Carolina já tinha dezoito anos e, por isso, sua mãe permitia que dirigisse o Volkswagen antigo da família. Não era nada glamoroso, mas ajudava e muito. Era quem nos levava para festas, que nos ajudava a fugir do guarda da quadra da escola quando a invadíamos durante à noite e éramos flagradas. Era uma banheira útil.
A mãe de Carol trabalhava cuidando de algumas crianças do bairro durante o horário de trabalho dos pais. Devido a isso, quase nunca saía de casa. Exceto quando ia ao mercado, à igreja aos domingos e coisas desse tipo. Acredite ou não, eles iam à igreja. Talvez para compensar os milhares de palavrões e xingamentos que diziam um ao outro durante a semana. Carol era um tipo do que se chama de agnóstica, mas enquanto convivesse com a excentricidade de sua mãe, teria que seguir a religião que ela impusesse.

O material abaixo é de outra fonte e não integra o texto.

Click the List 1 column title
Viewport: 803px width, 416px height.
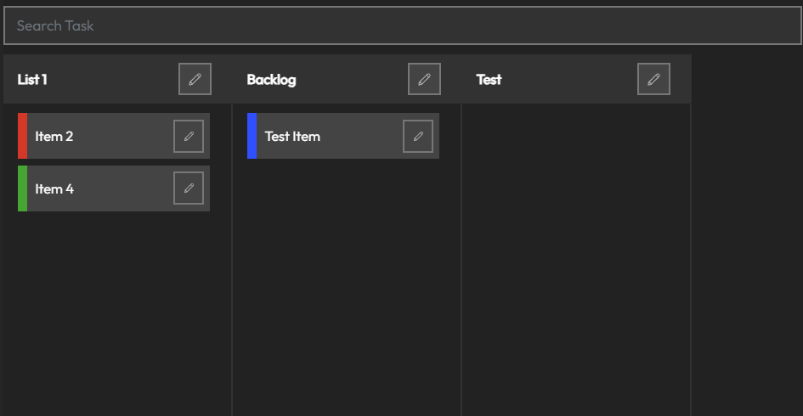click(32, 79)
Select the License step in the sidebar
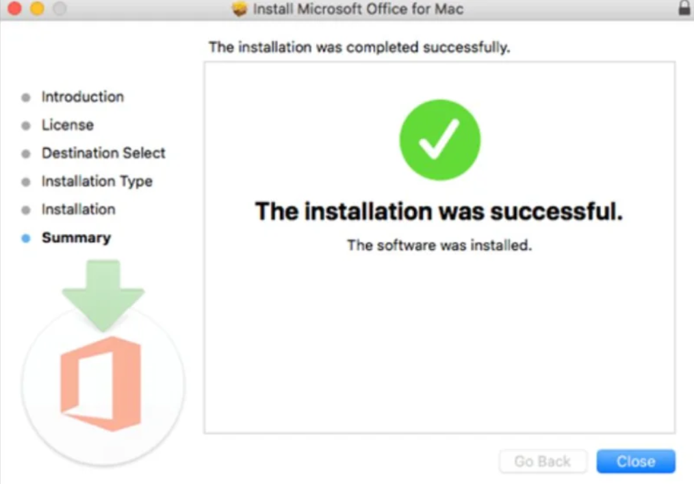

Por intermédio divino – ou dos cosmos, como Carol diria – ela não tinha irmã. Na casa, era apenas ela, a mãe excêntrica e uma avó meio maluquinha que conversava com plantas e pássaros. Nós a chamávamos de Branca de Neve, embora ela pensasse que isso é um xingamento. E então ela começa a gritar com a gente por estarmos tirando sarro dela. Carolina revida gritando. A mãe entra na "conversa" e começa a gritar com Carol por estar gritando com a avó. É sempre nessa parte que eu saio de fininho. Além dessas três personalidades peculiares, têm as crianças. Nunca demorei o nome de nenhuma porque sempre que vou até lá tem uma carinha nova. Por mais maluco que pareça, são umas dez crianças. Tudo bem que a mãe de Carol seja um pouco maluquinha. Com esse tanto de criança pela casa, quem não seria?
O estacionamento da escola era muito pequeno. Metade das vagas era reservada para os professores e, como chegávamos atrasadas todos os dias, ficávamos sem lugar para estacionar. A única solução era roubar a vaga do Professor Patrocínio, que também não se esforçava muito para chegar à escola pontualmente. Ele já tinha uns sessenta anos – ou talvez mais – e sempre que percebia que sua vaga havia sido roubada, deixava um bilhetinho no para-brisas do nosso cara que dizia "Este lugar é reservado. Pratique a leitura. Passar bem". Carol tinha uma caixinha em seu quarto com todos os bilhetes que ele já deixara. Disse que ia guarda-los para dá-lo de presente em sua despedida, quando ele se aposentasse.
Deixamos o carro no estacionamento e seguimos juntas até a entrada da escola. Foram precisos apenas alguns passos e dei de cara com os dois casais mais queridos da escola. Ao me ver, o sorriso de Otávio desvaneceu instantaneamente. Olívia fez um sinal simpático e, aparentemente, Bruna sentiu-se um pouco incomodada. Vindo como um sinal dos céus, o sinal tocou. Salva pelo gongo, pensei.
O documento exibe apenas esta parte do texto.